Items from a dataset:
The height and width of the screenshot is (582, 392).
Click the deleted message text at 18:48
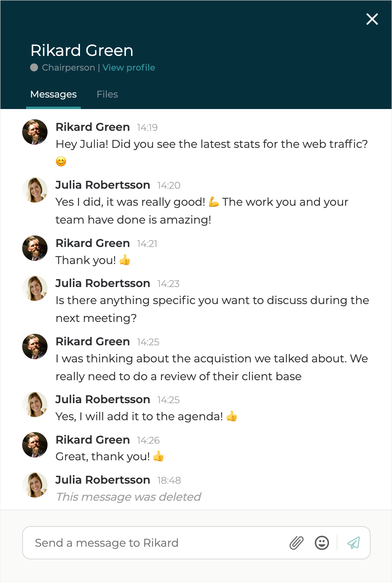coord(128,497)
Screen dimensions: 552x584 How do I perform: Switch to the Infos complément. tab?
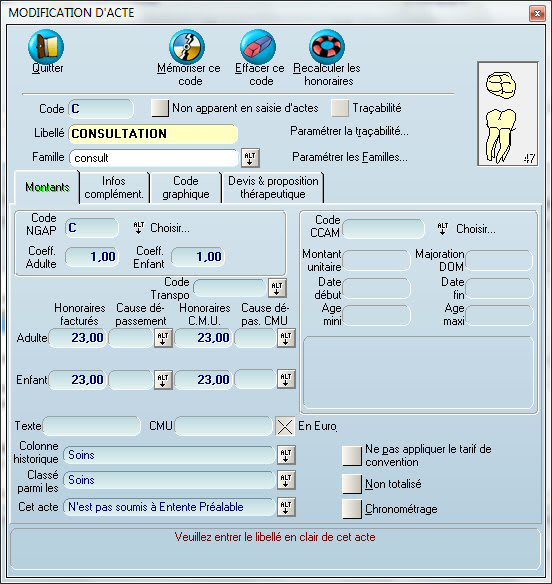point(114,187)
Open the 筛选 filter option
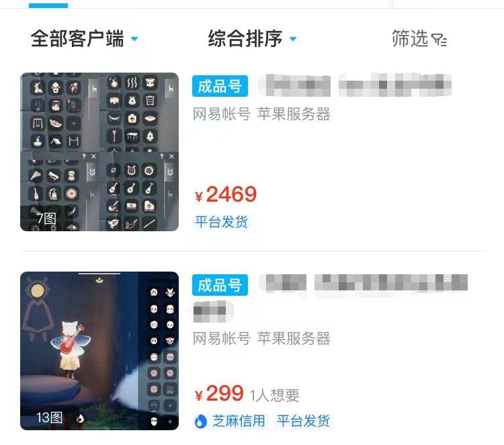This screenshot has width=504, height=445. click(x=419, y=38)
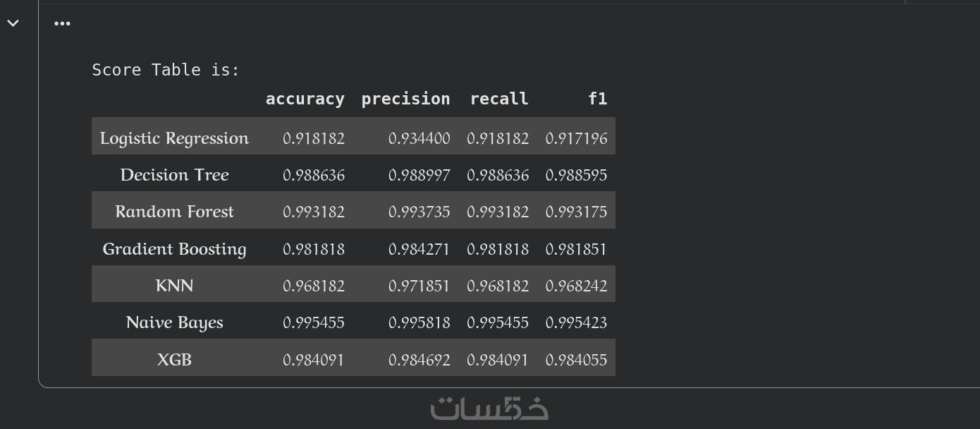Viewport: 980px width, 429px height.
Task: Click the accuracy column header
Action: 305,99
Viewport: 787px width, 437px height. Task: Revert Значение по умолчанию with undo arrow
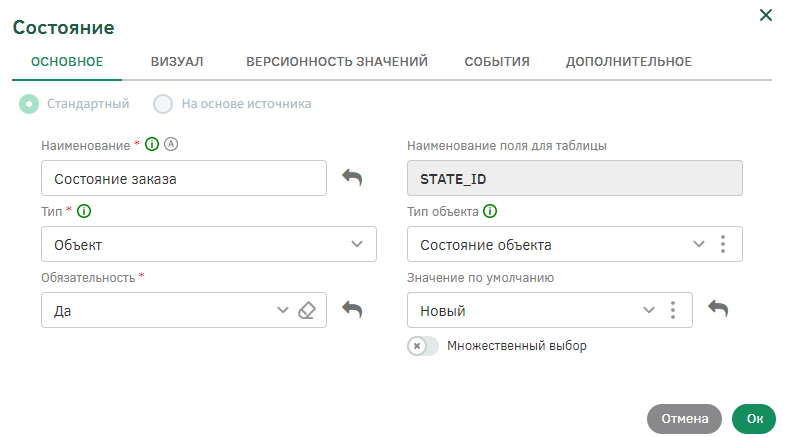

### Task details
Can the entries above be repeated exactly, without their pictures?

### Completed exercise
The height and width of the screenshot is (582, 392).
Click the deleted message text at 18:48
coord(128,497)
Screen dimensions: 552x584 How do I perform: Switch to the Infos complément. tab?
point(114,187)
Open the 筛选 filter option
This screenshot has width=504, height=445. click(x=419, y=38)
Viewport: 980px width, 429px height.
Task: Click the accuracy column header
Action: 305,99
Viewport: 787px width, 437px height. Task: Revert Значение по умолчанию with undo arrow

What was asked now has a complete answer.